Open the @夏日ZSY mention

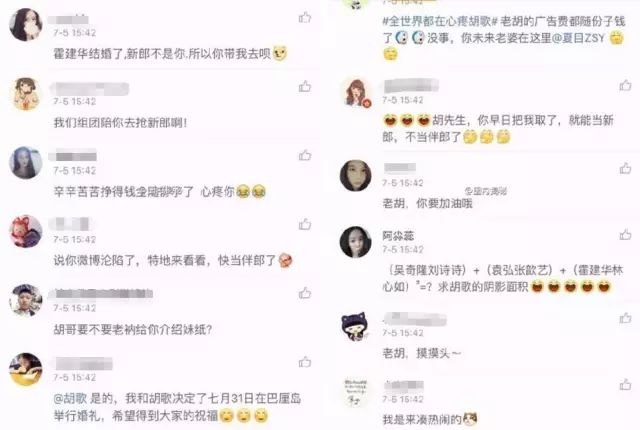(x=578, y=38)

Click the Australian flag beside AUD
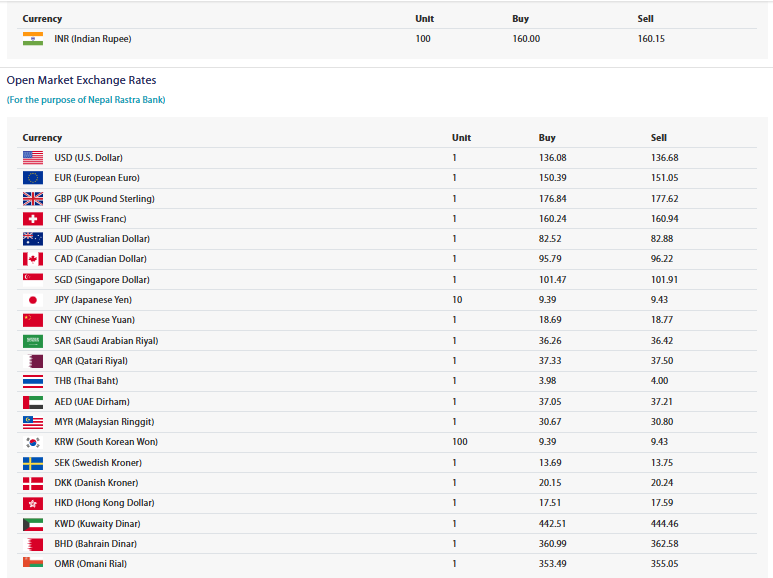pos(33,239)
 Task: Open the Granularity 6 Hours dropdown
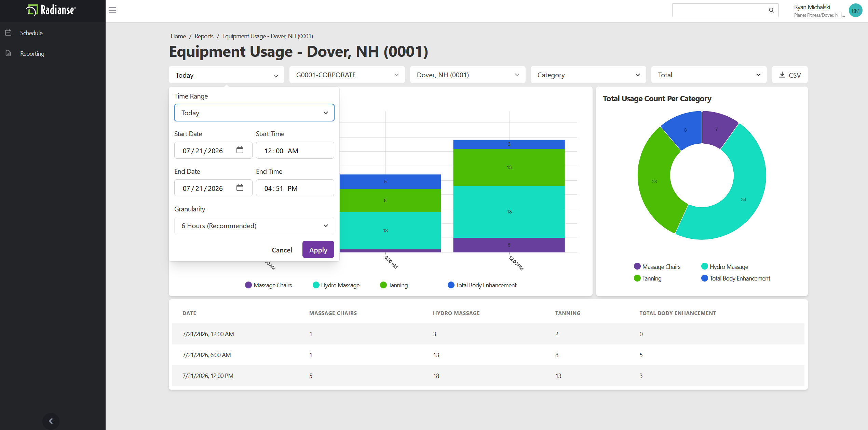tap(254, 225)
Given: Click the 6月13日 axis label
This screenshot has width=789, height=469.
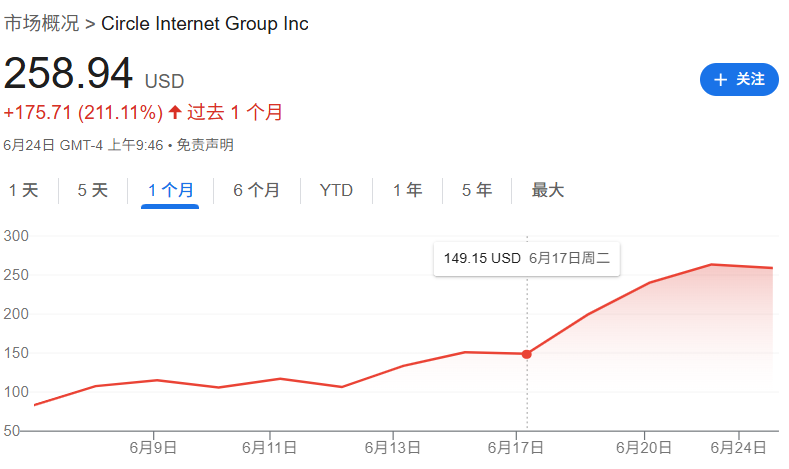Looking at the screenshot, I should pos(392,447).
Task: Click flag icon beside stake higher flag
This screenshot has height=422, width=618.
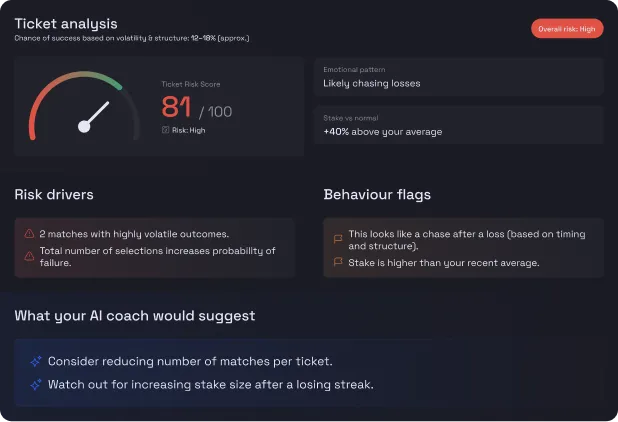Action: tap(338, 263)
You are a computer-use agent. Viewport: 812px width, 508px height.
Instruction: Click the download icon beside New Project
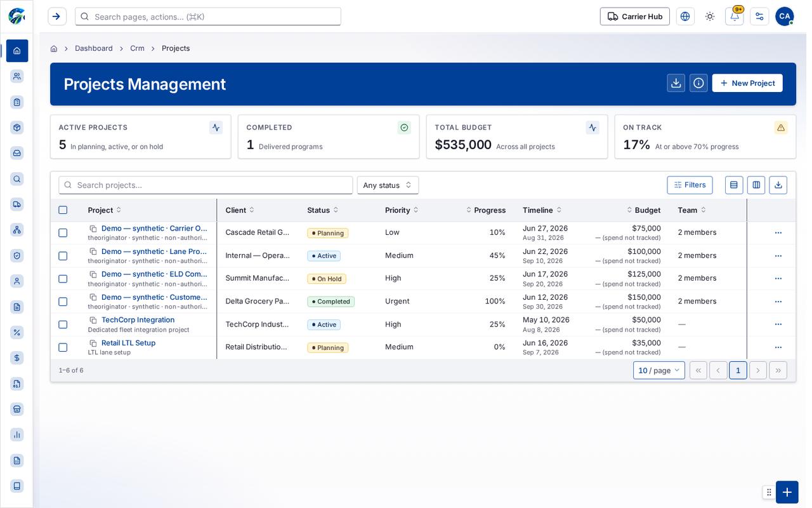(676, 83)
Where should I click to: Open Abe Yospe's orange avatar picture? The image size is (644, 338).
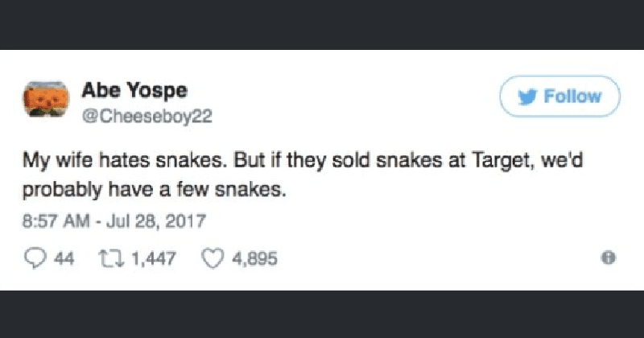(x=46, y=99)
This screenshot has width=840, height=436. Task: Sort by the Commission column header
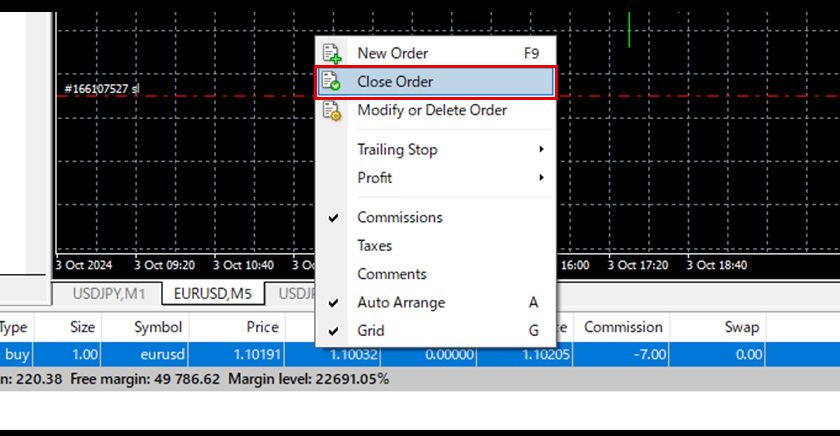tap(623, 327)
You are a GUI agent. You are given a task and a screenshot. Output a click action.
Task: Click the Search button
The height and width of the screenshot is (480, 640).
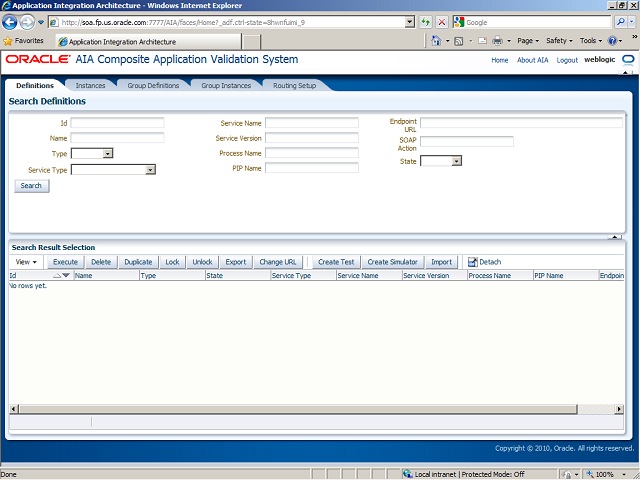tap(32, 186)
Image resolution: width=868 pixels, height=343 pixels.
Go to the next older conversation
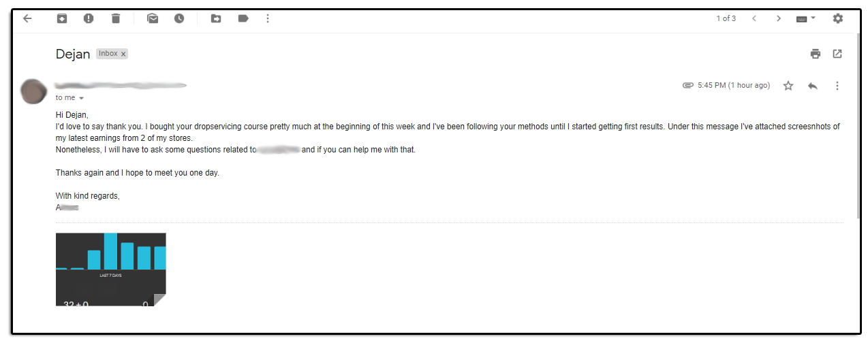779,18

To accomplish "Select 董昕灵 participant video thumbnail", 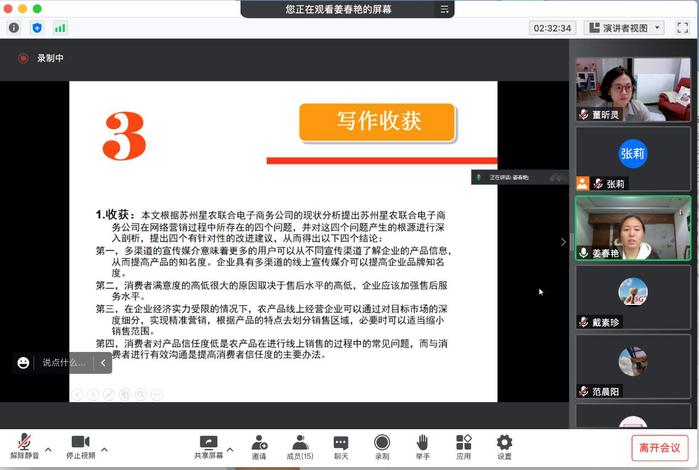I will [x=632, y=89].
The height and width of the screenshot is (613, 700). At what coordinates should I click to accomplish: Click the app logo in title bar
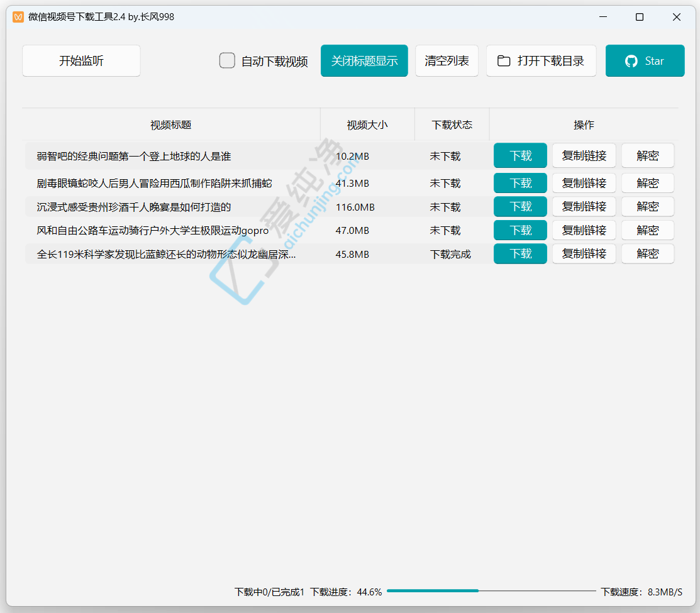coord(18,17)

++++++++++

- [Exercise instructions] Using the data above, output the line that has "Instruction: Click the", the line that has "Task: Click the Search button", and whatever lines fall between, each exactly as it stands and without pictures.

- [Answer to this problem]
Instruction: Click the download icon beside New Project
(676, 83)
Where should I click to: Open Abe Yospe's orange avatar picture? The image size is (644, 338).
(x=46, y=99)
This screenshot has width=840, height=436. Task: Sort by the Commission column header
tap(623, 327)
You are a GUI agent. You are given a task and a screenshot. Output a click action.
Task: Click the Search button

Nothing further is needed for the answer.